In Concorso / 128′ / Canada, Ungheria

Al lido arriva un film che indubbiamente farà parlare di se.
Mundruczò è un regista che negli anni ha solcato già i palchi di tanti festival fino ad arrivare nel 2014, con White God, ad ottenere in quel di Cannes il premio Un Certain Regard.
Autore ibrido.
Capace di coniugare un tipo di cinema più fisico e più di genere, con frequente utilizzo di macchine a mano e nessuna paura di mostrare nel dettaglio scene dal forte impatto visivo, alla capacità di fare un tipo di cinema più sospeso e psicologico che non da punti di riferimento ed ha la capacità di catturare lo spirito della sua dura messa in scena.

Se con White God questa doppia personalità non riusciva a venir fuori, lasciando spazio solo ad un buon film con un notevole impianto formale che non riusciva ad avere la ferocia politica del film da cui sotto mentite spoglie iniziava il suo percorso, il White Dog di Samuel Fuller, con Pieces of a Woman riesce finalmente a colpire.

Mundruczò questa volta compie un preciso e netto taglio all’interno del suo racconto.
I primi quaranta minuti (questo il minutaggio che passa prima di vedere il titolo sullo schermo) sono tra i più mirabolanti momenti di cinema dell’intera mostra.
Forti, violenti, pronti a farci scendere subito nel dramma.

Un piano sequenza lunghissimo ci porta all’interno dell’abitazione di Martha e Sean, interpretati da Shia LaBeouf e Vanessa Kirby, i due sono in procinto di avere un bambino e la donna ha deciso di voler partorire in casa.
Ma la felicità e la spensieratezza dei due si trasformerà da lì a poco in una delle più nere tragedie.
Il parto non andrà a buon fine a causa di un’ostetrica confusa che non riuscirà a chiamare in tempo l’ambulanza.
Da lì non si farà altro che seguire i nove mesi che seguono l’evento che irrimediabilmente segnerà la famiglia Carson.
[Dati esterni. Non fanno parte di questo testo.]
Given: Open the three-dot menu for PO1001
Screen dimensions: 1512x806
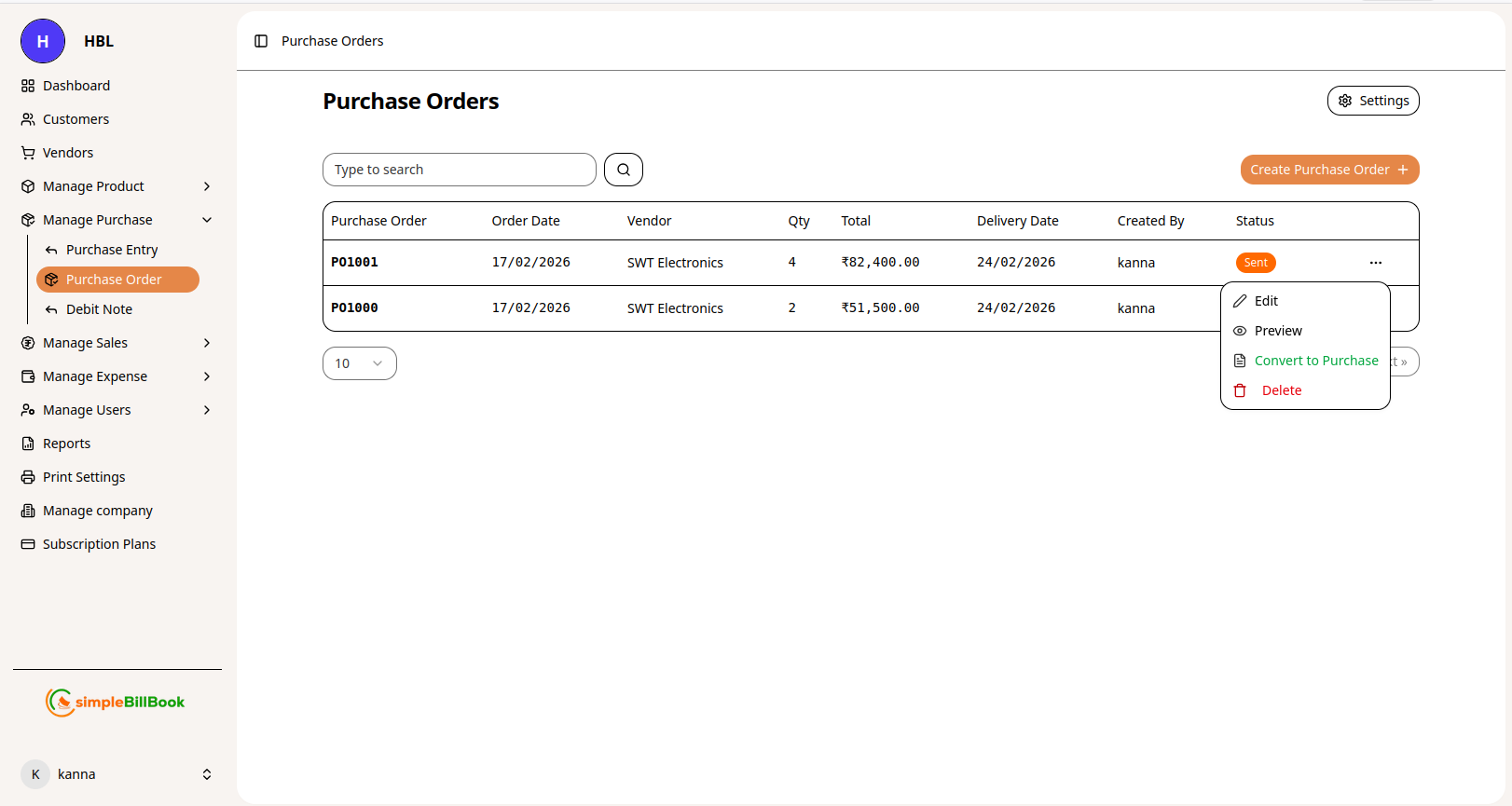Looking at the screenshot, I should click(1375, 263).
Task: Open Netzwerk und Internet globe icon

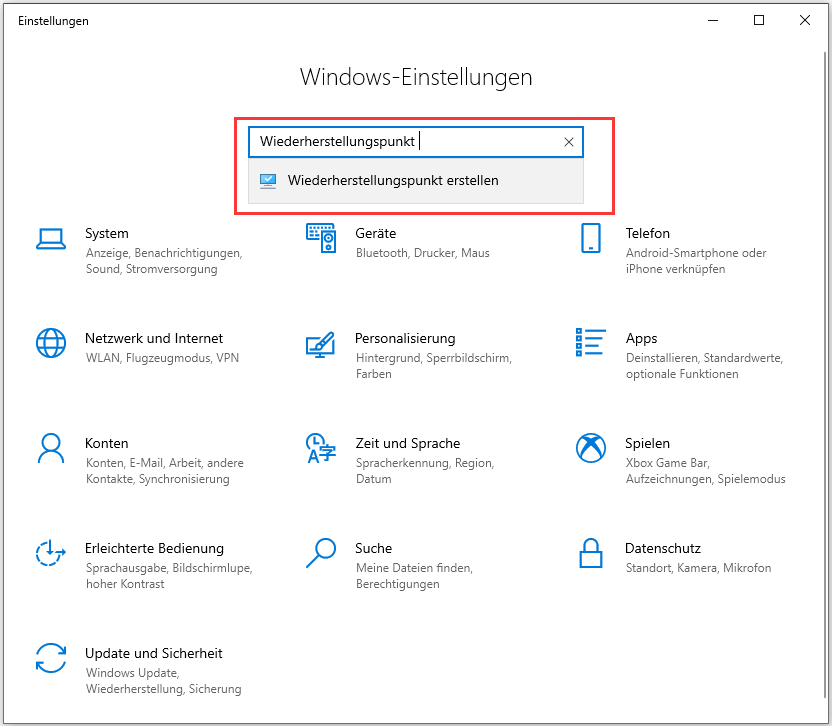Action: 51,343
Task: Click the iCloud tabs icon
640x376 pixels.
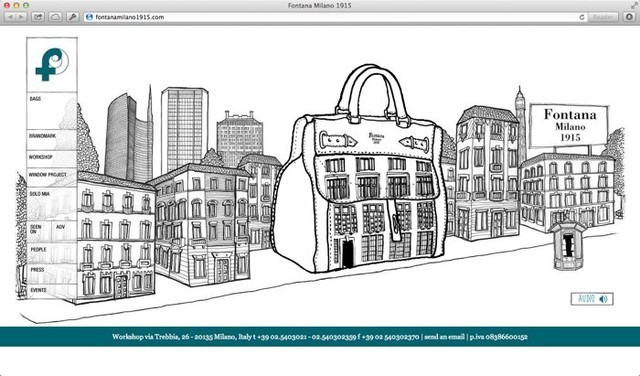Action: point(56,17)
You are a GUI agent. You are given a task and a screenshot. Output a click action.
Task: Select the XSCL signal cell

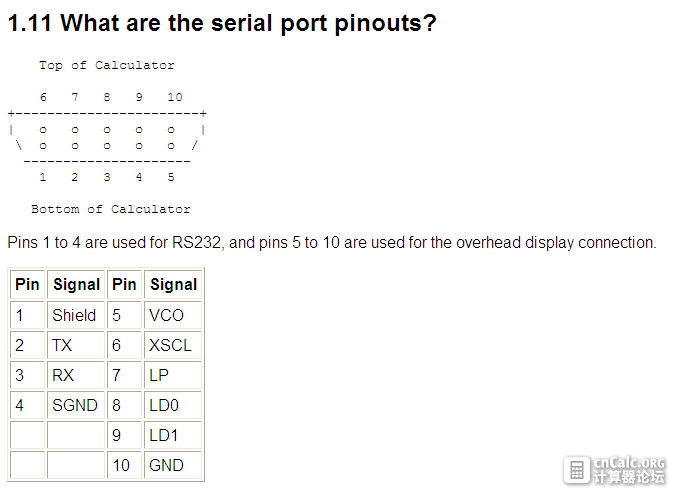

Da qui il regista decide di cambiare volutamente forma andando a prediligere una forma più intima e mentale che rompe la continuità dell’apertura senza stacchi del primo atto.
Il film inizia a smembrarsi, a farsi a pezzi.
I suoi personaggi diventano cani randagi tra i cieli grigi di Boston.
Fuggono e si ringhiano contro impossibilitati ad elaborare il lutto.
La perdita della bambina segnerà le loro strade e mentre il caso dell’ostetrica diventerà un vero e proprio caso mediatico, il conflitto familiare si farà sempre più pesante e insostenibile.
Tra un LaBeouf, segnato anch’esso dalla perdita e in cerca di affetto, ma tendente ad una forte autodistruttività, che riversa le colpe del suo senso di solitudine sulla moglie; e una Ellen Burstyn in versione dittatoriale che si intrufola nelle vicende familiari dei due.

Alla prima con un cast americano stellare e seguito nella produzione del film dalla moglie Kata Wéber e da Martin Scorsese, Mundruczò si conferma finalmente essere un autore capace di gestire stelle di tali portate e riesce a confezionare un racconto emotivo e intimo che risulta brillante anche in fase di scrittura.
Una vicenda autobiografica che gli permette di mettersi a nudo e alternare un primo momento di pura furia registica ad una seconda parte più d’analisi, che si interroga sulla capacità di riuscire a ripartire affrontando un dolore che ci segnerà per tutto il resto dell’esistenza.